Born in Fox Valley, Oregon in 1910, Morris Graves was a leading proponent of the Northwest School, which he helped to establish. He was the last survivor of a group of four artists described as "Mystic Painters of the Northwest" in an article in a 1953 issue of Life magazine. The other three artists were Mark Tobey, Guy Anderson and Kenneth Callahan. They were known for a philosophy that combined Eastern religious beliefs and an appreciation for the natural world. He was featured at an exhibit titled "Americans 1942: 18 Artists from 9 States" at the Museum of Modern Art in New York in 1942 with 30 of his works.
His painting, much influenced by Oriental art, has much symbolism and elements of surrealism. Most often he used birds, animals and trees as his theme, and his colors are muted and somber.

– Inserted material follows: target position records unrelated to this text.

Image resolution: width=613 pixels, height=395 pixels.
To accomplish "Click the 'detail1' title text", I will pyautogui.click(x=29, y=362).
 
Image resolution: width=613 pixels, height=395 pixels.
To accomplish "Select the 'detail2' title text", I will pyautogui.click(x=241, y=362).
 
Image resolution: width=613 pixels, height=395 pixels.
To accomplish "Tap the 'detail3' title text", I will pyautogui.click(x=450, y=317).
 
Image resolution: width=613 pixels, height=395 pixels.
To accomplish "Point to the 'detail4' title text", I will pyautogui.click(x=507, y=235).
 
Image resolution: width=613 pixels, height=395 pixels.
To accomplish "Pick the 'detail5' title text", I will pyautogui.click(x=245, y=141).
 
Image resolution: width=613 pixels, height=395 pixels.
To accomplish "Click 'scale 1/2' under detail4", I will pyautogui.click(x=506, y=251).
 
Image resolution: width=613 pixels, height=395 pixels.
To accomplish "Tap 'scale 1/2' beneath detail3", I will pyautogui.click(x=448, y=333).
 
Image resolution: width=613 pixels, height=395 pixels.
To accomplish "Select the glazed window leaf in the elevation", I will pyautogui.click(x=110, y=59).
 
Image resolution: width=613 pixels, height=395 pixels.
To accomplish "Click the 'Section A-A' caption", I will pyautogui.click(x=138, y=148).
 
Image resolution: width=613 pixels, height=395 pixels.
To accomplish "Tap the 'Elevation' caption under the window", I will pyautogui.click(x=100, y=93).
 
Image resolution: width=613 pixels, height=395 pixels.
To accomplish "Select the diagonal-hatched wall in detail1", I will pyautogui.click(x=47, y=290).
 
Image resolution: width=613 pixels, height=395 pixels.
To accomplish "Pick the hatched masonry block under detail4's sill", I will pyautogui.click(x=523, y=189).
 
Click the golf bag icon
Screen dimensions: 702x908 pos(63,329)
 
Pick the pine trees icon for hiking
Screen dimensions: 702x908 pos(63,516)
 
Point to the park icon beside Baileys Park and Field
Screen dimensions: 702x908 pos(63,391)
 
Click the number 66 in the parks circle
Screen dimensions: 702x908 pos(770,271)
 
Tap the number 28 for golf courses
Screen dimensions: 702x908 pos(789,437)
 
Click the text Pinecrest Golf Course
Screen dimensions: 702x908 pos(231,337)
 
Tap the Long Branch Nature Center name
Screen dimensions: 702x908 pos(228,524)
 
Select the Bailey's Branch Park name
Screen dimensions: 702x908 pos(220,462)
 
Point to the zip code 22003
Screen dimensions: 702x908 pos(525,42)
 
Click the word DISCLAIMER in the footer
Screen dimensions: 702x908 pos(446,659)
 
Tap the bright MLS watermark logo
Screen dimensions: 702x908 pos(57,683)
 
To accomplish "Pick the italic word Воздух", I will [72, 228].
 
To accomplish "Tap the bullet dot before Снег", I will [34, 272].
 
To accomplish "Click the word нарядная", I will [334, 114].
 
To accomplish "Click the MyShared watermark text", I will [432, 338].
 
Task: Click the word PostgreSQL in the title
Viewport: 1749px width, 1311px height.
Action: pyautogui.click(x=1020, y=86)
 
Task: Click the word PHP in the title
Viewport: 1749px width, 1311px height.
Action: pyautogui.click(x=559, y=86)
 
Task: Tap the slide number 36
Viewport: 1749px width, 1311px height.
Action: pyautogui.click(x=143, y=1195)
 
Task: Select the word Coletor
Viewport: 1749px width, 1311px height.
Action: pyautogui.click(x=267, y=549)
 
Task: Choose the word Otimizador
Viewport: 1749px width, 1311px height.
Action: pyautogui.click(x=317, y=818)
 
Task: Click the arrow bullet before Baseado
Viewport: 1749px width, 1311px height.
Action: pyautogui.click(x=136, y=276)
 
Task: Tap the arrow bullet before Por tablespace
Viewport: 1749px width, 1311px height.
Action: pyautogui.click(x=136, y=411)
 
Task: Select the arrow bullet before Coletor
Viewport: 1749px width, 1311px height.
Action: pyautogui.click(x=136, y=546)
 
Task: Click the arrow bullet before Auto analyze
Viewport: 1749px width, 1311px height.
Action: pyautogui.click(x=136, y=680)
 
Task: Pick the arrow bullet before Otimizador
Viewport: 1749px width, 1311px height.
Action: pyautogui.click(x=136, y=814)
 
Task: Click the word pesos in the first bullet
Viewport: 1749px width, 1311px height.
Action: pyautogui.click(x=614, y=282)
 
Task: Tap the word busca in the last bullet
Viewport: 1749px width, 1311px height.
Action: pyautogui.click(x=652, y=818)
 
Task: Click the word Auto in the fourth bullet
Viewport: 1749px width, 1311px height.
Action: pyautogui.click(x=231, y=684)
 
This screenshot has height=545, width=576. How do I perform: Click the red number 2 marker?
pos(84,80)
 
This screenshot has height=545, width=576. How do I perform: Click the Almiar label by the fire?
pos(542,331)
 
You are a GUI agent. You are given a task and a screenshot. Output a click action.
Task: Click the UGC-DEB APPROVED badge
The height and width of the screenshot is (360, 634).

Graves was influenced by the "white writing" of Mark Tobey. His work also exhibits his interest in Zen Buddhism and other eastern philosophies. His paintings frequently seem very old; as one observer put it, "some have the look almost of fossil rubbings."
Graves began as an oil painter; his paint was heavily handed and thickly applied. Later, however, he gravitated to tempera, gouache, watercolor, ink and wax on thin paper in a technique akin to Oriental scroll painting.
In 1933, he won his first prize in the Northwest Annual Exhibition at the Seattle Art Museum. Three years later he had his first one-man show there. After a stint working in the WPA Federal Art Project, he joined the museum staff, thus getting a chance to study its magnificent collection of oriental art.
In 1946, Graves was awarded a Guggenheim Fellowship for his study in Japan but, with that country still occupied, military authorities would not allow his visit.
Graves died at his home in Loleta, California in 2001.